EXERCISE DIRECTIONS:
Below are entries. Reproduce exactly the lines between the line holding "The image size is (568, 314)." and the line holding "Task: Open the colorful woven ribbons image", inclusive, and only those.

(Stored items)
■ ■ ■ ■
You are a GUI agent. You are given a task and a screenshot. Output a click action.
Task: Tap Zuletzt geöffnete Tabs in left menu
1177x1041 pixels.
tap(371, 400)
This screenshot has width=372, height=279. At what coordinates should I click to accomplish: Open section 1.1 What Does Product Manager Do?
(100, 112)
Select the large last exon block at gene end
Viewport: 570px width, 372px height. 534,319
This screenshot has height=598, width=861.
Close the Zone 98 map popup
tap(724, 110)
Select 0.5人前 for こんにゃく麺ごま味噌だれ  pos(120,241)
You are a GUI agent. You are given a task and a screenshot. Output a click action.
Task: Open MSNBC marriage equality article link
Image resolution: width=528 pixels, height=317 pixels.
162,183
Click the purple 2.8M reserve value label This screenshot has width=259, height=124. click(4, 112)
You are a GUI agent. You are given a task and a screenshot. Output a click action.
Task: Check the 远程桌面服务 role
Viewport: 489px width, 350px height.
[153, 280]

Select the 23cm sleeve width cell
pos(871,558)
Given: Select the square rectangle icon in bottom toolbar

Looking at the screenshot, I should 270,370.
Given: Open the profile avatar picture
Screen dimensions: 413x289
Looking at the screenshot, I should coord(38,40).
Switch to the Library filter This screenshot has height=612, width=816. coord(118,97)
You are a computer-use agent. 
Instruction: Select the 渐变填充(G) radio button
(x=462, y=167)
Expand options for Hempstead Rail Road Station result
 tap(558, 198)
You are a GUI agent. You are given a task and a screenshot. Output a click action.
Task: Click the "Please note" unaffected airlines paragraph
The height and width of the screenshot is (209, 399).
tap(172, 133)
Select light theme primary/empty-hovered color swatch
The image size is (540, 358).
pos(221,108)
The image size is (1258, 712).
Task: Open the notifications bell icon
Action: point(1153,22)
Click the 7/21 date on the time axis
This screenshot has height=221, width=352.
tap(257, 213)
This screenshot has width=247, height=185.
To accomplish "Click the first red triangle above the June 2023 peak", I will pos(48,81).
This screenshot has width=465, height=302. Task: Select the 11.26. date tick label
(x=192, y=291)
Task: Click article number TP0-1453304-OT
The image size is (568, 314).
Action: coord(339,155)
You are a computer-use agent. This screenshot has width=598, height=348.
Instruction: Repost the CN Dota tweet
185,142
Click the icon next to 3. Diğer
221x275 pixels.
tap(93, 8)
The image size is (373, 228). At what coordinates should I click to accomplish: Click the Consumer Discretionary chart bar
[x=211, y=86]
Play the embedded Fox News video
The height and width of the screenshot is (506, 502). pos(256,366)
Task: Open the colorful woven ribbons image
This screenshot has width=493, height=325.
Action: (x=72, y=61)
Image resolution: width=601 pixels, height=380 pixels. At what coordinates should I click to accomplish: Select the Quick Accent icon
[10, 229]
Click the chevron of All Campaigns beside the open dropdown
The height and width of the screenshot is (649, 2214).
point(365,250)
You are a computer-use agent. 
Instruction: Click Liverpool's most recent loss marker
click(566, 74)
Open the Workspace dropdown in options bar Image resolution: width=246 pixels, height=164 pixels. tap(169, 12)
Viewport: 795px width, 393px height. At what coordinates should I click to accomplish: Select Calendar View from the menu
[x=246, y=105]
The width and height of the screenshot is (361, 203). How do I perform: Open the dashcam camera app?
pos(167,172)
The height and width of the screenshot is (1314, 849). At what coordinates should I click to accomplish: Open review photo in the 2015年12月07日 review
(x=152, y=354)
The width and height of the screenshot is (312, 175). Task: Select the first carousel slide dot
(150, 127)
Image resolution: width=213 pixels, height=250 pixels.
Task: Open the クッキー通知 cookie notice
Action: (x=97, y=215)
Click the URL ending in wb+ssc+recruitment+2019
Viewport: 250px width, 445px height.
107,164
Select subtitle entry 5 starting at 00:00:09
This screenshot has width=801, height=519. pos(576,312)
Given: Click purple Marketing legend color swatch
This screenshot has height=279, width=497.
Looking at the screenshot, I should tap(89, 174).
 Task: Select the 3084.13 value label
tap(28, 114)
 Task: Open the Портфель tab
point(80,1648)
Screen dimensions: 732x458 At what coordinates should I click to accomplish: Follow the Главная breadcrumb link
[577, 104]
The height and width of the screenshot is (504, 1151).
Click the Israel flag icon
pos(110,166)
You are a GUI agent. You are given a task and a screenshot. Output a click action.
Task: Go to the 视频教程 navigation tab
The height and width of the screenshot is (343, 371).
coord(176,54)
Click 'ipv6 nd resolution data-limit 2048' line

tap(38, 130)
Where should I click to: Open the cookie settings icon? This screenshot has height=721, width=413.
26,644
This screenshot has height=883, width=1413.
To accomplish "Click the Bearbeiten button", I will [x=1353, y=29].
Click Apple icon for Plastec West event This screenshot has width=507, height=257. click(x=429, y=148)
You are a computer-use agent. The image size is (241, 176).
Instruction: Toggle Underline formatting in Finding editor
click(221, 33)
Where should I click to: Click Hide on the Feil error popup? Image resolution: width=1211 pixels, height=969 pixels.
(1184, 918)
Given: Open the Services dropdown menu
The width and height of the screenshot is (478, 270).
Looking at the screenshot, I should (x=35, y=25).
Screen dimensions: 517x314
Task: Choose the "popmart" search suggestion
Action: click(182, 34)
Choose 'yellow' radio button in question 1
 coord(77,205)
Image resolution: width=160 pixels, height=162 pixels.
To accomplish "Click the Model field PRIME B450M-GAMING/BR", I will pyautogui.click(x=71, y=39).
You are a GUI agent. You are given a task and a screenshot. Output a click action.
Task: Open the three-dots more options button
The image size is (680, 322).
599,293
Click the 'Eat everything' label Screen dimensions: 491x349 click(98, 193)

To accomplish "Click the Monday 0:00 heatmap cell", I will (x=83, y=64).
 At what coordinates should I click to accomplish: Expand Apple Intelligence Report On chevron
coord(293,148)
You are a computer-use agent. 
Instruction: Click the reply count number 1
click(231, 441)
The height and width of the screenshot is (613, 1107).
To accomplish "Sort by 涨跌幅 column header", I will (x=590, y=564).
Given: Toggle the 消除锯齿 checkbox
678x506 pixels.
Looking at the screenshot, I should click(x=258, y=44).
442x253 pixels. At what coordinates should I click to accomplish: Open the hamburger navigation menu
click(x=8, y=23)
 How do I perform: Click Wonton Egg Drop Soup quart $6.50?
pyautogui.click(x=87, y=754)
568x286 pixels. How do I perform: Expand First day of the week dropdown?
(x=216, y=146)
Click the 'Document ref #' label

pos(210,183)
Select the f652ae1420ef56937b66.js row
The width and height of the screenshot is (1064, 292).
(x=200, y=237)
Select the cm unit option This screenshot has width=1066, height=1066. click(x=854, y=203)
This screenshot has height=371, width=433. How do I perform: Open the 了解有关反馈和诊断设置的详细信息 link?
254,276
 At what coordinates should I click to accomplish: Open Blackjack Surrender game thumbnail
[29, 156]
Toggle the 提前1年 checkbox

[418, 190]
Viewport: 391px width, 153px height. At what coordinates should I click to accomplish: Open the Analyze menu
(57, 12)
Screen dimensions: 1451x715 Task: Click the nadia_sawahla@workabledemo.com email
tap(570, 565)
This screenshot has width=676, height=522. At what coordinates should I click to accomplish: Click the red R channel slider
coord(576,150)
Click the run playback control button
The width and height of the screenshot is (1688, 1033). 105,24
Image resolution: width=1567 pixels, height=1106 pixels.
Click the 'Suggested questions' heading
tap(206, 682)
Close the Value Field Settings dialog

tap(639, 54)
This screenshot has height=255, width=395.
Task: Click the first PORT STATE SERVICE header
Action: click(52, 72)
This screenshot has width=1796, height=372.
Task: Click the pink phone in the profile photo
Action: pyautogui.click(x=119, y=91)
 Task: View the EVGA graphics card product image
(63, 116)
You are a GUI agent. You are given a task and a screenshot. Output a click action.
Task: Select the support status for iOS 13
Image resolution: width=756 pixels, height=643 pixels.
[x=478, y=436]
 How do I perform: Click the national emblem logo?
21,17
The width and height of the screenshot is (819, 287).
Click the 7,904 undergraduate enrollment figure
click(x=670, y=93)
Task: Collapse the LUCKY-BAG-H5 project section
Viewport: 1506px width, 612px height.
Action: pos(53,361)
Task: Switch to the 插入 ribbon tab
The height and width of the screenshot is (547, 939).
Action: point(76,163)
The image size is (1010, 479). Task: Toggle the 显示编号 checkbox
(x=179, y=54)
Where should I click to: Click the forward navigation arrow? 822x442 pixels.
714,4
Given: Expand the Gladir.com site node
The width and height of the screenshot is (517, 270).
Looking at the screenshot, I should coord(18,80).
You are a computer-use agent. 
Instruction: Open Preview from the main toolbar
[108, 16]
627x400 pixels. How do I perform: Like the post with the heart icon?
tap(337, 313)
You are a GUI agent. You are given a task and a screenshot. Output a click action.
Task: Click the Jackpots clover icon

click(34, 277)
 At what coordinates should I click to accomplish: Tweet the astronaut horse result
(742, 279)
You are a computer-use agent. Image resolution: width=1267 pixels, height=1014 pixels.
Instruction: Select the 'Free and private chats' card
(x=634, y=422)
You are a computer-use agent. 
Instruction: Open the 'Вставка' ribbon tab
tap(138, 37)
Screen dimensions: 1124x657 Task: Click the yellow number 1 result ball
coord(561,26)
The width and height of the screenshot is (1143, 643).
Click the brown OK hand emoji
■ ■ ■ ■
OUTPUT OF THE EXERCISE:
The image size is (568, 314).
Action: coord(339,155)
You are a computer-use agent. This screenshot has width=598, height=348.
Instruction: Repost the CN Dota tweet
185,142
Click the icon next to 3. Diğer
221x275 pixels.
tap(93, 8)
The image size is (373, 228). At what coordinates should I click to accomplish: Click the Consumer Discretionary chart bar
[x=211, y=86]
Play the embedded Fox News video
The height and width of the screenshot is (506, 502). pos(256,366)
Task: Open the colorful woven ribbons image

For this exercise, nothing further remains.